Dataset:
····················

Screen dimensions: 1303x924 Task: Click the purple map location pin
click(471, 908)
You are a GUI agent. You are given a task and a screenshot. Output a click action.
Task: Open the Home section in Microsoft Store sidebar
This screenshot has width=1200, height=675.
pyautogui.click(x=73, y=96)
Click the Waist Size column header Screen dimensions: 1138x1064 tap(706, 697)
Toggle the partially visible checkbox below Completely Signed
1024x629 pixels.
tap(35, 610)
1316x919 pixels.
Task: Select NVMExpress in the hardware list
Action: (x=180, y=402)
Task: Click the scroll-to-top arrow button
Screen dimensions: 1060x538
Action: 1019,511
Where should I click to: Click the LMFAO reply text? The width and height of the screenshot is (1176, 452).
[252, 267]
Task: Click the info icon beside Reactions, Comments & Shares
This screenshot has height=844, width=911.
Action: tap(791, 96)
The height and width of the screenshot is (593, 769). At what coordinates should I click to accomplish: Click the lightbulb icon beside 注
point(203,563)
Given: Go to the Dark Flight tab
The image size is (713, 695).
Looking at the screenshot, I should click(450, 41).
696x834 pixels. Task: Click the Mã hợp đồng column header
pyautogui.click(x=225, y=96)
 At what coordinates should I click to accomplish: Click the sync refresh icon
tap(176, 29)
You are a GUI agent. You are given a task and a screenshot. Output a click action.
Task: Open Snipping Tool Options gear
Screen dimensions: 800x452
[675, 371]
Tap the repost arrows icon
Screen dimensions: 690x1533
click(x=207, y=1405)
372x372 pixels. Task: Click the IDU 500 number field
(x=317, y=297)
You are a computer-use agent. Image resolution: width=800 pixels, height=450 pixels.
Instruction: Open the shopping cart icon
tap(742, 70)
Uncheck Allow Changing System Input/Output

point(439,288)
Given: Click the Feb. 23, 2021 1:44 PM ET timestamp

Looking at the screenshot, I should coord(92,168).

····················

Work item: What do the lines of the material read, from the first through the line with "Toggle the partially"? Transcribe them exactly and stop there.

Written response:
Screen dimensions: 1303x924 Task: Click the purple map location pin
click(471, 908)
You are a GUI agent. You are given a task and a screenshot. Output a click action.
Task: Open the Home section in Microsoft Store sidebar
This screenshot has width=1200, height=675.
pyautogui.click(x=73, y=96)
Click the Waist Size column header Screen dimensions: 1138x1064 tap(706, 697)
Toggle the partially visible checkbox below Completely Signed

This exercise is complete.